Кладбище Райниса. С трудом отыскал могилу Александра Чака. Никакого памятника. На зеленом холмике лежит маленькая гранитная плитка с надписью:
Александр Чак
поэт
1901–1950
4.5
Жюль Ренар сказал, что ирония – это стыдливость человечества. А я так часто злюсь на свою иронию и говорю ей, что она мне опостылела.
Н. Банк сказала, что у меня есть литературное имя. Это мало похоже на правду, но все равно приятно.
Странный парадокс: за последние тридцать лет город вырос раза в два, но в моем восприятии он все уменьшается и уменьшается. Видимо, это происходит оттого, что с годами я познаю его все лучше и лучше, сотни раз проходя по одним и тем же улицам, переулкам и площадям. Город постепенно приближается ко мне и как бы уплотняется.

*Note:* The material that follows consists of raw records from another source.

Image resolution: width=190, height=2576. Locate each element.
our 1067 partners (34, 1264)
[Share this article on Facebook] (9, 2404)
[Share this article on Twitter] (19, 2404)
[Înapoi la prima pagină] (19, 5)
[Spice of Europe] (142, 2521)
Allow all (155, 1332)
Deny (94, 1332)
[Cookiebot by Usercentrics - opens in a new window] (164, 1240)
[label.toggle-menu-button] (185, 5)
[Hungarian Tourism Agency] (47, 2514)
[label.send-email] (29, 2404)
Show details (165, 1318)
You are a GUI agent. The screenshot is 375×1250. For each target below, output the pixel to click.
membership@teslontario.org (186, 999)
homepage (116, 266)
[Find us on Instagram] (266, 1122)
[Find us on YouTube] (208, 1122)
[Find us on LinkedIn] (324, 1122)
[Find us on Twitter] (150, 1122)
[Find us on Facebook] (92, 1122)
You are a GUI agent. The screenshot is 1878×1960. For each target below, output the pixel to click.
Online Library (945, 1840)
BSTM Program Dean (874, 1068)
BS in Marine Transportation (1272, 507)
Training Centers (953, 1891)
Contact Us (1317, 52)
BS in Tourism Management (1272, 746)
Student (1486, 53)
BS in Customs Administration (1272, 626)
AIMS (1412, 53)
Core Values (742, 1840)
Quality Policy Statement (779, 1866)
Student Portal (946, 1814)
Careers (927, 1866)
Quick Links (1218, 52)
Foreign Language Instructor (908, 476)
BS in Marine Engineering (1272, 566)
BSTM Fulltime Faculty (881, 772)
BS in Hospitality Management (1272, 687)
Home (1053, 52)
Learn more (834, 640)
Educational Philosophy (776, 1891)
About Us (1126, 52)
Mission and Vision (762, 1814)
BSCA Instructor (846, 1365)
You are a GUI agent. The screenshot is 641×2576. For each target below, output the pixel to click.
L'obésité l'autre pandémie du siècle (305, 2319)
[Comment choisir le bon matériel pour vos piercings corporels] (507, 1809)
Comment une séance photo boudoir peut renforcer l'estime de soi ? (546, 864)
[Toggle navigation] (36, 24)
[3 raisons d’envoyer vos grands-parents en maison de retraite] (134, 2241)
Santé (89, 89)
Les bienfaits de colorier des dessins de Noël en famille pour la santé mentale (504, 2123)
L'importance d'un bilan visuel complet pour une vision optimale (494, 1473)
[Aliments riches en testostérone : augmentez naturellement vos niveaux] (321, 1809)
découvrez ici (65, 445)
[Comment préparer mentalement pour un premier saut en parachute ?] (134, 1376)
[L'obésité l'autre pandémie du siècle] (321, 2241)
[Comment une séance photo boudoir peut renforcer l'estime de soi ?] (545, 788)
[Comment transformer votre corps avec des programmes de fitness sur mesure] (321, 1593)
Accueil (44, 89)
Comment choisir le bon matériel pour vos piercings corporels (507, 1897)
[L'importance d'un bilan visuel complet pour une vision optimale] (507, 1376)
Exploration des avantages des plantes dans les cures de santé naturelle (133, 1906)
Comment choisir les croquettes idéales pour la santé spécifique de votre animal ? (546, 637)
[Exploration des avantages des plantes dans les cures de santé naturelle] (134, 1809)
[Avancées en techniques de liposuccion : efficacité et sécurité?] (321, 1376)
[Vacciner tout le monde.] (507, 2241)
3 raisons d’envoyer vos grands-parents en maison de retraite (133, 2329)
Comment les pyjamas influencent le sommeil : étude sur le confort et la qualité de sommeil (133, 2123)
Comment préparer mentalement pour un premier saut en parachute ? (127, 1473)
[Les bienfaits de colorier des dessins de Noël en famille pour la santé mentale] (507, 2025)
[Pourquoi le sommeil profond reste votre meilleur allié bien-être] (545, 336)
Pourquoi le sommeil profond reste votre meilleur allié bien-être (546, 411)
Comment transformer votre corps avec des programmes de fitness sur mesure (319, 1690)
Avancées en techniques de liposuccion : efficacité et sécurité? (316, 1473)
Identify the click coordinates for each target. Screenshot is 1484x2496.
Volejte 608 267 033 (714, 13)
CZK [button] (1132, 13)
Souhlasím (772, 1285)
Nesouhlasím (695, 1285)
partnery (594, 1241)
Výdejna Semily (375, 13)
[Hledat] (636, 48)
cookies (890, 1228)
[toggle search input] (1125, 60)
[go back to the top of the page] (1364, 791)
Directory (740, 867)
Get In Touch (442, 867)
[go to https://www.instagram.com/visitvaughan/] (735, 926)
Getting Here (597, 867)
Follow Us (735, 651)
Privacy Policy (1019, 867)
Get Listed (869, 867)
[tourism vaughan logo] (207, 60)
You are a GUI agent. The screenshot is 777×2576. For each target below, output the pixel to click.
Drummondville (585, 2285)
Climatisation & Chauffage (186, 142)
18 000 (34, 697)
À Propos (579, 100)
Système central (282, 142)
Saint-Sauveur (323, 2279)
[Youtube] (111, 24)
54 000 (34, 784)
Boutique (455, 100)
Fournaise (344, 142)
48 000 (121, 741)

Надписи в витринах магазина канцелярских принадлежностей:
Кисти-краски.
Лекала-кнопки.
Ручки-перья.
Портфели-папки.
Бумага разная.
Чернила-тушь.
Неплохие стихи.
6.5
В лавке писателей мне вручили увесистый пакет. В нем сто экземпляров моей несчастной второй книжки.
Вид у нее вполне благопристойный – обложка как обложка, даже не без элегантности. И бумага неплохая – не газетная. И фотография моя имеется. Правда, сделана она десять лет тому назад и я похож на ней на священника, но это ничего.